__YOUR GOAL__
Copy out the lines below word for word, without changing anything.

Stored data entries
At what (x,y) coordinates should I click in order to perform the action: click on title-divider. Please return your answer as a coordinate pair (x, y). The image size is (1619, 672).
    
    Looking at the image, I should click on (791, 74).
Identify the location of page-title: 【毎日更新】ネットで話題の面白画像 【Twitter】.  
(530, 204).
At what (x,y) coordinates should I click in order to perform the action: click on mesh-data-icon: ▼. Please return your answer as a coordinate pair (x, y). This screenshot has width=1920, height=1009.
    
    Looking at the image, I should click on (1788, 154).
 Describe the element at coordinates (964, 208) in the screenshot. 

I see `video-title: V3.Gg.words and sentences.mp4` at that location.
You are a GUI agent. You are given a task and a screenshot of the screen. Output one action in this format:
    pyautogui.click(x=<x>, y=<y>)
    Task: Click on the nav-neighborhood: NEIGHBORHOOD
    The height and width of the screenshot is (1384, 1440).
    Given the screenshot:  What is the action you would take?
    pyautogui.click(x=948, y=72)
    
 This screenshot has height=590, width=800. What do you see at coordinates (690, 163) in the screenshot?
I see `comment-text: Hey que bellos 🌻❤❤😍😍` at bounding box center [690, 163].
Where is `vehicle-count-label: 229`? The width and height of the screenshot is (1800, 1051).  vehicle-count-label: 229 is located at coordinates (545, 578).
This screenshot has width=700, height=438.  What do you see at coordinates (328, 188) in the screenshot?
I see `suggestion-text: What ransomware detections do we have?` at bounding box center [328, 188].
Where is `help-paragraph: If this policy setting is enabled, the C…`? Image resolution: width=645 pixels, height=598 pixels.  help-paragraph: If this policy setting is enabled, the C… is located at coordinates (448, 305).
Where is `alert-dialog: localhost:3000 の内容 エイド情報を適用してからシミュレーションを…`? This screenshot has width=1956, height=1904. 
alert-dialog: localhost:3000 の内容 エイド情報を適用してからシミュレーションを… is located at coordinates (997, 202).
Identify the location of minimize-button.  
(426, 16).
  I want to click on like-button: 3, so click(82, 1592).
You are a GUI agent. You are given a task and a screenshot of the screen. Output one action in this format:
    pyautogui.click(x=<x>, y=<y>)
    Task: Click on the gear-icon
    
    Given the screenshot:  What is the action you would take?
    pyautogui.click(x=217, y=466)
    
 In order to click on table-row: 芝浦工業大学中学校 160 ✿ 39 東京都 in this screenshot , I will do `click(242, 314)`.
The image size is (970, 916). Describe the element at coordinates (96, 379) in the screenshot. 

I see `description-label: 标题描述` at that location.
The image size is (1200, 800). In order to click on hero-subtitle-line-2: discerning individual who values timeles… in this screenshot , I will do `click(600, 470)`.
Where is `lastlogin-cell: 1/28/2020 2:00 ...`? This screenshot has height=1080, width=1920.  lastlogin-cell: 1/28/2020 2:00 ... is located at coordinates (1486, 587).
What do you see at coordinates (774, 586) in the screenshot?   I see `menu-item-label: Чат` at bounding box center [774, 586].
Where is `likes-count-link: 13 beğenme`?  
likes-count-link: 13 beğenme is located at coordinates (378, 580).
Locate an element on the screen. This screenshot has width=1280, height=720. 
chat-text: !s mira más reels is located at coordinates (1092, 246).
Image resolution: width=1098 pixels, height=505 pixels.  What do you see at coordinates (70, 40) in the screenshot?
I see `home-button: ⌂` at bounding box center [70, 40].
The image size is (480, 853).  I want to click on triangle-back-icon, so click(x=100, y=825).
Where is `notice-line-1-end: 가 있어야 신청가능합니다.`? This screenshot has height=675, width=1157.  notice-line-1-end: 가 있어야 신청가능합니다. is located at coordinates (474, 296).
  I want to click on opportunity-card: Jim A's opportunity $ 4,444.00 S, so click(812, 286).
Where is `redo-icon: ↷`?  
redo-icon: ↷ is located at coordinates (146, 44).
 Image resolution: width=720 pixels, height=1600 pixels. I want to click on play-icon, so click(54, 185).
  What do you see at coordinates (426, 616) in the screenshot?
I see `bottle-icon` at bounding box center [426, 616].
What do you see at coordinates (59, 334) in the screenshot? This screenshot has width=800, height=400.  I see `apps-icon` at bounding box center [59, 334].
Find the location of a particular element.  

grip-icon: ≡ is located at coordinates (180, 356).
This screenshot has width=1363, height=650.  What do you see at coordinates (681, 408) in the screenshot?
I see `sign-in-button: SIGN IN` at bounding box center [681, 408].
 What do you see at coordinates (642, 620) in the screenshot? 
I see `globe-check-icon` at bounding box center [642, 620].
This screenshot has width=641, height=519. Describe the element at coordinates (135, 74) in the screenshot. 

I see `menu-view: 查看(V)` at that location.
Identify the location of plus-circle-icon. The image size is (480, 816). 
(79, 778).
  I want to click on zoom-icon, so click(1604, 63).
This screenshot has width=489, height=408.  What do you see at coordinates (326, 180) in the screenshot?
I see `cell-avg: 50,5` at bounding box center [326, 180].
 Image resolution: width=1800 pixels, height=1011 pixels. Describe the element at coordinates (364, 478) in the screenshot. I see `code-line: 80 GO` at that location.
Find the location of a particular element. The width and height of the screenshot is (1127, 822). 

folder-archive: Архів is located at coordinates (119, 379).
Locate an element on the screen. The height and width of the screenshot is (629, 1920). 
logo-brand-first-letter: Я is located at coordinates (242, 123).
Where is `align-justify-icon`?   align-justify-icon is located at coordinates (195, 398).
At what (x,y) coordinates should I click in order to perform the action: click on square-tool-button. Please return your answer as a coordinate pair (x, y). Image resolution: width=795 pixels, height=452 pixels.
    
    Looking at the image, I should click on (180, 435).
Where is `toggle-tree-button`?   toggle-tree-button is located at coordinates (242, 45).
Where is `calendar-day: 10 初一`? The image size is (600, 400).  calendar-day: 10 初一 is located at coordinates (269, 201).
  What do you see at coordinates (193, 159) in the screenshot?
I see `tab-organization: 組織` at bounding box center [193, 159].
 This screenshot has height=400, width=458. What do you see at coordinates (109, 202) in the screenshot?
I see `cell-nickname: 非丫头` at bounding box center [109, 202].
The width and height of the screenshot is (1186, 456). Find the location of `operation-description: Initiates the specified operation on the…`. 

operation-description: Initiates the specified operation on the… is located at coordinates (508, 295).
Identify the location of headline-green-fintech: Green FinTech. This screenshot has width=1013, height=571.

__FINAL ANSWER__
At what (x,y) coordinates should I click in order to perform the action: click on title-divider. Please return your answer as a coordinate pair (x, y). The image size is (1619, 672).
    
    Looking at the image, I should click on (791, 74).
Identify the location of page-title: 【毎日更新】ネットで話題の面白画像 【Twitter】.  
(530, 204).
At what (x,y) coordinates should I click in order to perform the action: click on mesh-data-icon: ▼. Please return your answer as a coordinate pair (x, y). This screenshot has width=1920, height=1009.
    
    Looking at the image, I should click on (1788, 154).
 Describe the element at coordinates (964, 208) in the screenshot. 

I see `video-title: V3.Gg.words and sentences.mp4` at that location.
You are a GUI agent. You are given a task and a screenshot of the screen. Output one action in this format:
    pyautogui.click(x=<x>, y=<y>)
    Task: Click on the nav-neighborhood: NEIGHBORHOOD
    The height and width of the screenshot is (1384, 1440).
    Given the screenshot:  What is the action you would take?
    pyautogui.click(x=948, y=72)
    
 This screenshot has height=590, width=800. What do you see at coordinates (690, 163) in the screenshot?
I see `comment-text: Hey que bellos 🌻❤❤😍😍` at bounding box center [690, 163].
Where is `vehicle-count-label: 229`? The width and height of the screenshot is (1800, 1051).  vehicle-count-label: 229 is located at coordinates (545, 578).
This screenshot has width=700, height=438.  What do you see at coordinates (328, 188) in the screenshot?
I see `suggestion-text: What ransomware detections do we have?` at bounding box center [328, 188].
Where is `help-paragraph: If this policy setting is enabled, the C…`? Image resolution: width=645 pixels, height=598 pixels.  help-paragraph: If this policy setting is enabled, the C… is located at coordinates (448, 305).
Where is `alert-dialog: localhost:3000 の内容 エイド情報を適用してからシミュレーションを…`? This screenshot has width=1956, height=1904. 
alert-dialog: localhost:3000 の内容 エイド情報を適用してからシミュレーションを… is located at coordinates (997, 202).
Identify the location of minimize-button.  
(426, 16).
  I want to click on like-button: 3, so click(82, 1592).
You are a GUI agent. You are given a task and a screenshot of the screen. Output one action in this format:
    pyautogui.click(x=<x>, y=<y>)
    Task: Click on the gear-icon
    
    Given the screenshot:  What is the action you would take?
    pyautogui.click(x=217, y=466)
    
 In order to click on table-row: 芝浦工業大学中学校 160 ✿ 39 東京都 in this screenshot , I will do `click(242, 314)`.
The image size is (970, 916). Describe the element at coordinates (96, 379) in the screenshot. 

I see `description-label: 标题描述` at that location.
The image size is (1200, 800). In order to click on hero-subtitle-line-2: discerning individual who values timeles… in this screenshot , I will do `click(600, 470)`.
Where is `lastlogin-cell: 1/28/2020 2:00 ...`? This screenshot has height=1080, width=1920.  lastlogin-cell: 1/28/2020 2:00 ... is located at coordinates (1486, 587).
What do you see at coordinates (774, 586) in the screenshot?   I see `menu-item-label: Чат` at bounding box center [774, 586].
Where is `likes-count-link: 13 beğenme`?  
likes-count-link: 13 beğenme is located at coordinates (378, 580).
Locate an element on the screen. This screenshot has width=1280, height=720. 
chat-text: !s mira más reels is located at coordinates (1092, 246).
Image resolution: width=1098 pixels, height=505 pixels.  What do you see at coordinates (70, 40) in the screenshot?
I see `home-button: ⌂` at bounding box center [70, 40].
The image size is (480, 853).  I want to click on triangle-back-icon, so click(x=100, y=825).
Where is `notice-line-1-end: 가 있어야 신청가능합니다.`? This screenshot has height=675, width=1157.  notice-line-1-end: 가 있어야 신청가능합니다. is located at coordinates (474, 296).
  I want to click on opportunity-card: Jim A's opportunity $ 4,444.00 S, so click(812, 286).
Where is `redo-icon: ↷`?  
redo-icon: ↷ is located at coordinates (146, 44).
 Image resolution: width=720 pixels, height=1600 pixels. I want to click on play-icon, so click(54, 185).
  What do you see at coordinates (426, 616) in the screenshot?
I see `bottle-icon` at bounding box center [426, 616].
What do you see at coordinates (59, 334) in the screenshot? This screenshot has width=800, height=400.  I see `apps-icon` at bounding box center [59, 334].
Find the location of a particular element.  

grip-icon: ≡ is located at coordinates (180, 356).
This screenshot has width=1363, height=650.  What do you see at coordinates (681, 408) in the screenshot?
I see `sign-in-button: SIGN IN` at bounding box center [681, 408].
 What do you see at coordinates (642, 620) in the screenshot? 
I see `globe-check-icon` at bounding box center [642, 620].
This screenshot has width=641, height=519. Describe the element at coordinates (135, 74) in the screenshot. 

I see `menu-view: 查看(V)` at that location.
Identify the location of plus-circle-icon. The image size is (480, 816). 
(79, 778).
  I want to click on zoom-icon, so click(1604, 63).
This screenshot has width=489, height=408.  What do you see at coordinates (326, 180) in the screenshot?
I see `cell-avg: 50,5` at bounding box center [326, 180].
 Image resolution: width=1800 pixels, height=1011 pixels. Describe the element at coordinates (364, 478) in the screenshot. I see `code-line: 80 GO` at that location.
Find the location of a particular element. The width and height of the screenshot is (1127, 822). 

folder-archive: Архів is located at coordinates (119, 379).
Locate an element on the screen. The height and width of the screenshot is (629, 1920). 
logo-brand-first-letter: Я is located at coordinates (242, 123).
Where is `align-justify-icon`?   align-justify-icon is located at coordinates (195, 398).
At what (x,y) coordinates should I click in order to perform the action: click on square-tool-button. Please return your answer as a coordinate pair (x, y). Image resolution: width=795 pixels, height=452 pixels.
    
    Looking at the image, I should click on (180, 435).
Where is `toggle-tree-button`?   toggle-tree-button is located at coordinates (242, 45).
Where is `calendar-day: 10 初一`? The image size is (600, 400).  calendar-day: 10 初一 is located at coordinates (269, 201).
  What do you see at coordinates (193, 159) in the screenshot?
I see `tab-organization: 組織` at bounding box center [193, 159].
 This screenshot has height=400, width=458. What do you see at coordinates (109, 202) in the screenshot?
I see `cell-nickname: 非丫头` at bounding box center [109, 202].
The width and height of the screenshot is (1186, 456). Find the location of `operation-description: Initiates the specified operation on the…`. 

operation-description: Initiates the specified operation on the… is located at coordinates (508, 295).
Identify the location of headline-green-fintech: Green FinTech. This screenshot has width=1013, height=571.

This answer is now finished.